__Prompt__:
What is needed is every line of the data that includes the word "Google". Please copy each one.

__Data records__:

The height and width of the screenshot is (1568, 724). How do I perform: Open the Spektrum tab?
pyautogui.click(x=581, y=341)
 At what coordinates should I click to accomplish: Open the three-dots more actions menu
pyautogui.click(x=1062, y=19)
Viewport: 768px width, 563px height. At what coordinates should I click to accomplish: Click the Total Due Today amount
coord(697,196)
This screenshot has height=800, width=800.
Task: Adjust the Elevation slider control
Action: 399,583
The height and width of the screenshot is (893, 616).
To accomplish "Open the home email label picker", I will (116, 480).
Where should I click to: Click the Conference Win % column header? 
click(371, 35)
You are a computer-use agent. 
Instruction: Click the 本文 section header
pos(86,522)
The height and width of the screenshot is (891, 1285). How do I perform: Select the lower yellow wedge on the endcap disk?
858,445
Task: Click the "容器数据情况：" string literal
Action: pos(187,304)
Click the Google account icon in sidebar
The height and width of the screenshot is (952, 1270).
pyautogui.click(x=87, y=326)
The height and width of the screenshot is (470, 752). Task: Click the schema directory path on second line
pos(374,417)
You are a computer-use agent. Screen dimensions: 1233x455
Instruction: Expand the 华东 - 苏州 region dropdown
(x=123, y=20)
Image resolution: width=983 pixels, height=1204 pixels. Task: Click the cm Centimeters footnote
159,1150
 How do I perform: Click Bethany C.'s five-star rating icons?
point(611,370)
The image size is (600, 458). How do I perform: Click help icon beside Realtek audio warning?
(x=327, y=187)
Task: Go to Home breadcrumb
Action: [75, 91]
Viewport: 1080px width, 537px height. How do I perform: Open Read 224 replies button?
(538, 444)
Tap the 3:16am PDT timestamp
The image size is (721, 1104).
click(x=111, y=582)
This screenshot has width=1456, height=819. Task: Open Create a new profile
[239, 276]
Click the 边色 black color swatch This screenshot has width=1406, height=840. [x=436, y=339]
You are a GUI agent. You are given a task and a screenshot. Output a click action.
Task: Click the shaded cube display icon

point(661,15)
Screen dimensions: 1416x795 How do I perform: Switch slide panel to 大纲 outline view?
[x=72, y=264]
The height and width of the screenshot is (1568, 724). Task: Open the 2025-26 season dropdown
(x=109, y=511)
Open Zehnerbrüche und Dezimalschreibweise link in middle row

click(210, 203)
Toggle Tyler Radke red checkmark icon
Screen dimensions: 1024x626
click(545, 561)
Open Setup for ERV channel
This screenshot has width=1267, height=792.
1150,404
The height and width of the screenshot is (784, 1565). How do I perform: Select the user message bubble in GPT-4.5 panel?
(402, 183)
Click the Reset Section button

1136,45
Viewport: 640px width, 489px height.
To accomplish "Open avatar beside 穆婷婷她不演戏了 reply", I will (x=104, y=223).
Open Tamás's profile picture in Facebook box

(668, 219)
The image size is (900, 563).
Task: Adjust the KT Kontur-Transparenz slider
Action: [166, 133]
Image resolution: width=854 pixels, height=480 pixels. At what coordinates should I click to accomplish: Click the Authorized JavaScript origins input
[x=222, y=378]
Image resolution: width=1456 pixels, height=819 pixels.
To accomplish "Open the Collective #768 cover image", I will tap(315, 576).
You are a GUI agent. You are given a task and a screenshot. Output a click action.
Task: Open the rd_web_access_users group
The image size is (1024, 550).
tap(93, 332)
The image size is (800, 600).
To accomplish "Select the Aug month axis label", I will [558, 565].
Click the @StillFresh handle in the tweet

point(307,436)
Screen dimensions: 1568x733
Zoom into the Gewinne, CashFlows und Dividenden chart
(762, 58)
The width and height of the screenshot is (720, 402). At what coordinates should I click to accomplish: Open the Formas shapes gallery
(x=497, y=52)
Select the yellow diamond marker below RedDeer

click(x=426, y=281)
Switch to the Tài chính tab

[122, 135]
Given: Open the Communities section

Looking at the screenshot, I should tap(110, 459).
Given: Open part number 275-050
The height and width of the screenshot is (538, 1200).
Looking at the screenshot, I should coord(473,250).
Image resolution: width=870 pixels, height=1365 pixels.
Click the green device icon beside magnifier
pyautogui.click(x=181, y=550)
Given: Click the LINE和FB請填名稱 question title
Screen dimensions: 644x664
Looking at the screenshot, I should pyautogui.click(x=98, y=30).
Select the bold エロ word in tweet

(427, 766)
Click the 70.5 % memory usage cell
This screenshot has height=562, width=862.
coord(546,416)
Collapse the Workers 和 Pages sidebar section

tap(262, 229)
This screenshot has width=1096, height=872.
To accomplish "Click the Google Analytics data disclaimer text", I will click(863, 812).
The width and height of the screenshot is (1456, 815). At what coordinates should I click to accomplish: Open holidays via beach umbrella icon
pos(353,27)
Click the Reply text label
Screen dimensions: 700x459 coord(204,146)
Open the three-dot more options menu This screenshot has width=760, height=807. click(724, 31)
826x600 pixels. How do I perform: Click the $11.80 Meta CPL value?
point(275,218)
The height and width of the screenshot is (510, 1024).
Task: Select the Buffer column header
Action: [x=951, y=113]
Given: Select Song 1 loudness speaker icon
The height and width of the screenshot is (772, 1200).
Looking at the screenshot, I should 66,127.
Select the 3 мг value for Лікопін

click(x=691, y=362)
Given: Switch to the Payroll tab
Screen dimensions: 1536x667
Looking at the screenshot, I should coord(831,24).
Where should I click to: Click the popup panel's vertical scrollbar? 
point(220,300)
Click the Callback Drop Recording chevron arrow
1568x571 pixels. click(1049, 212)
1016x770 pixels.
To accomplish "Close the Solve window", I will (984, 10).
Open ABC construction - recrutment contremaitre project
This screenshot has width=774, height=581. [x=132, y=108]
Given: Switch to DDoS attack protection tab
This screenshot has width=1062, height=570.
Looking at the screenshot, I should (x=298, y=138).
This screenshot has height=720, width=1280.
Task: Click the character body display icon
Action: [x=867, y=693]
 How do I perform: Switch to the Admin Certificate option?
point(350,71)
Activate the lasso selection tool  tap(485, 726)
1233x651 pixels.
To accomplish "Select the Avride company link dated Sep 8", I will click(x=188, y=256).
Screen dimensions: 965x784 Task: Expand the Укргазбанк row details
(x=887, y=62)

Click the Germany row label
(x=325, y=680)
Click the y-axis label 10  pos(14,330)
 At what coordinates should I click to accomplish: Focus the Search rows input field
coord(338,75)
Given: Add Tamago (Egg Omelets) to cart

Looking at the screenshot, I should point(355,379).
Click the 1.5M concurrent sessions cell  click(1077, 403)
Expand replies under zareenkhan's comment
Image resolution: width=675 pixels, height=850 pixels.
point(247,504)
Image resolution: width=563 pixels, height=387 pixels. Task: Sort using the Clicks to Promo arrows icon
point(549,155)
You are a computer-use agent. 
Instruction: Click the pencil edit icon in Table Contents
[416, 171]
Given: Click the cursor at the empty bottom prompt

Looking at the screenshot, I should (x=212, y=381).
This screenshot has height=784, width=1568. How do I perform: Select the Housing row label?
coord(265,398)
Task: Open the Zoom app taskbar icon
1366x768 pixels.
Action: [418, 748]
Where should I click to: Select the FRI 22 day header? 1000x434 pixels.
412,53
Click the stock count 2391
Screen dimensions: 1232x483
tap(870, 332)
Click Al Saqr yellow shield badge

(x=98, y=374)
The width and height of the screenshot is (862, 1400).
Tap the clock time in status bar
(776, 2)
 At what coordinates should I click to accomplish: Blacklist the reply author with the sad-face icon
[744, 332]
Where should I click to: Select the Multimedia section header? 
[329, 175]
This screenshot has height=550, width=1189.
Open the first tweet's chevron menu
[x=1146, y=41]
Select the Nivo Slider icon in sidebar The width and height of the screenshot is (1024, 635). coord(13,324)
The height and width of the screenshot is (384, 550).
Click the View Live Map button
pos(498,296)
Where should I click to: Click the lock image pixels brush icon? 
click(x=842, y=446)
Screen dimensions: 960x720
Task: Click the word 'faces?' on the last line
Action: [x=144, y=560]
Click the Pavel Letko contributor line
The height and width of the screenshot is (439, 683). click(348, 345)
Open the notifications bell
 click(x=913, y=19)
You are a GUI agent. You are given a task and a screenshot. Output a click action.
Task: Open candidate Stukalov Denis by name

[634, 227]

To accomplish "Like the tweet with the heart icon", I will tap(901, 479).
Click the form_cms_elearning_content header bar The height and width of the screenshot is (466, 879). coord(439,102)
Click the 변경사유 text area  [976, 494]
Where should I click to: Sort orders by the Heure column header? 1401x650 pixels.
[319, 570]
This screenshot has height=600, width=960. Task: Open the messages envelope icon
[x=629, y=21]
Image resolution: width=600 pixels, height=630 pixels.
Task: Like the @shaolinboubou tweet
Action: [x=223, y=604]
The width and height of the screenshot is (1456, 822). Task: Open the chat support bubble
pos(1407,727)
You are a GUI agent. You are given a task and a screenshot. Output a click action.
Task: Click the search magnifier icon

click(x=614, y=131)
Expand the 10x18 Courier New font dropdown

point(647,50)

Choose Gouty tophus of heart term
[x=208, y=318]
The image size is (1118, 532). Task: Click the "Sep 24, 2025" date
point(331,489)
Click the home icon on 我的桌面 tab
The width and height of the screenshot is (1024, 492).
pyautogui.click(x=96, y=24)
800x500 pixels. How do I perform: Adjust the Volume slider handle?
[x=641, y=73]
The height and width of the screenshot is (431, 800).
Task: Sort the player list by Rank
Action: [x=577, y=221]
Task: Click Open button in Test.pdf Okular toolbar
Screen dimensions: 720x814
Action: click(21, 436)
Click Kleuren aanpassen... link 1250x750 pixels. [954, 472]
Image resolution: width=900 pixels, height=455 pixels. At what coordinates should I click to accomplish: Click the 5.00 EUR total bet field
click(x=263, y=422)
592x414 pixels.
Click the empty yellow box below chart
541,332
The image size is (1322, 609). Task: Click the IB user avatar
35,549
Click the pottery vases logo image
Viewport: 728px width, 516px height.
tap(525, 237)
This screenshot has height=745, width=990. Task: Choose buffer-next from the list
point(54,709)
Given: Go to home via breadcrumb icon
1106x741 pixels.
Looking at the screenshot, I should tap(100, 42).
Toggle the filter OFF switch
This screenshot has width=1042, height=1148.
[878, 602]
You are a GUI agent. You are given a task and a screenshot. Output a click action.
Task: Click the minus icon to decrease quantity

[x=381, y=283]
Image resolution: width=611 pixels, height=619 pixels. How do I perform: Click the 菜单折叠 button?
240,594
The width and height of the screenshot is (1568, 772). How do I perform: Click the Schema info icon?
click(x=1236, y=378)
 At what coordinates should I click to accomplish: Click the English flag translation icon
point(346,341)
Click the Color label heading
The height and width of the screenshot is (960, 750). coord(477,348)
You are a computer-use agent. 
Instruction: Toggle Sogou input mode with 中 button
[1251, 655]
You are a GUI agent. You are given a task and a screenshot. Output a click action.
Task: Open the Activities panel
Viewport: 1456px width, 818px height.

__Task result__:
Click the Google account icon in sidebar
To accomplish "Click the Google Analytics data disclaimer text", I will click(863, 812).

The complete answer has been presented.